Rachel Kitchen has grown up on her family farm in Lincolnshire . Kitchen Garden Produce specialises in growing shallots and asparagus. It’s a family business in the truest sense of the word – her parents, Chris and Ann, started with just 22 acres in 1979.
Growing up on a busy farm meant that there were always a lot of languages spoken around her, as employing seasonal workers is a vital part of any large farming operation and many applicants for this work are from overseas. “I’ve been involved in the farm all my life, so I suppose I’ve been learning about the business from day one. We started employing workers of different nationalities when I was about ten, and I’ve always enjoyed picking up bits of different languages from them. They were the inspiration to learn Russian; one of my friends on the farm jokingly suggested that I should learn Russian to make things easier for them. Then I discovered I could study it alongside French so I thought I’d try it, just to surprise them. It worked, and I carried it on!” says Rachel. Today, Rachel’s main role on the farm is looking after all the people it employs and using her languages is key to keeping everyone happy. “Our policy is to look after our workers as we’d like to be looked after,” says Rachel. “My job is to make sure the laughter and the smiles prevail - whatever the season.”

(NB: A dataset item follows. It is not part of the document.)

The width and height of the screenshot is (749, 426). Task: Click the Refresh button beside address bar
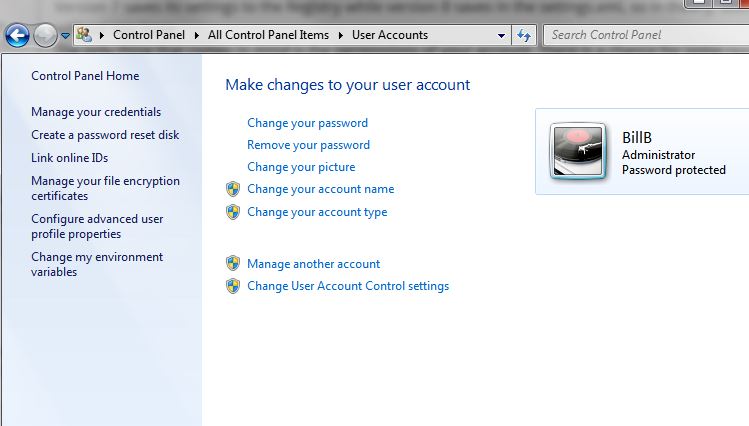(x=524, y=35)
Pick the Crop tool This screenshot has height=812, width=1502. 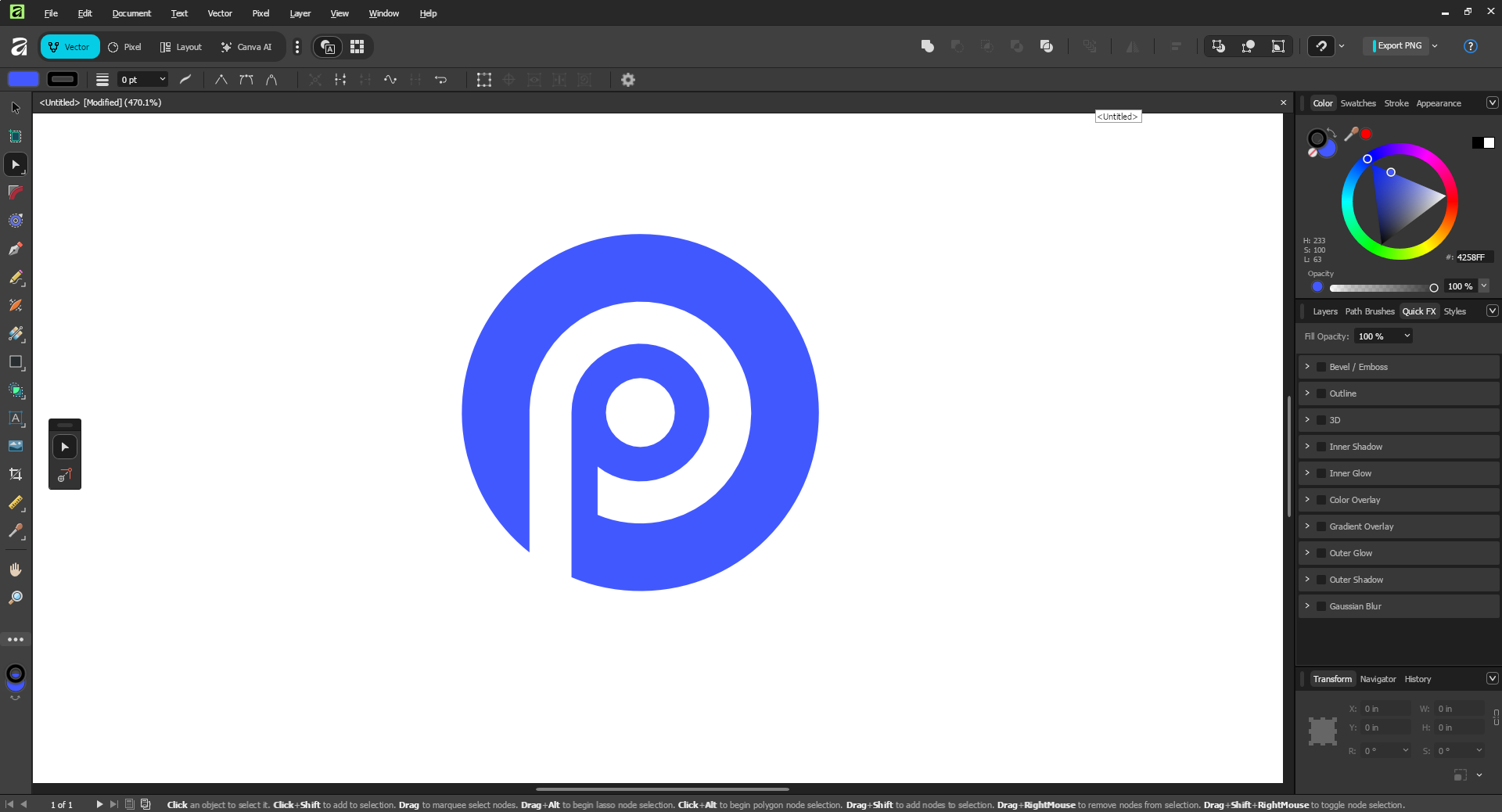(x=15, y=474)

The farm has always been an exciting and lively place to work. Initially, they reared calves and grew soft fruit for ‘pick your own’. But a conversation with a supermarket buyer inspired the family to change direction and they started growing asparagus and shallots. Asparagus is a good vegetable to grow in volume but has a very short intense season, whereas shallots have a much longer season and the work is spread throughout the year, so the crops complement each other perfectly well. “Every day is shallot season, in that even when we are not planting or harvesting, we are grading, packing, and dispatching shallots,” says Rachel.
Rachel has two tips to help your eyes water less when peeling shallots. “Firstly, peel the shallot down to the root and cut the root and base off last. Alternatively, find someone else to do it!" Finally, her advice to any young woman going into farming would be, “to have a sense of humour, a sense of determination, a bit of confidence in your own ability to try anything, and to not take things too personally.”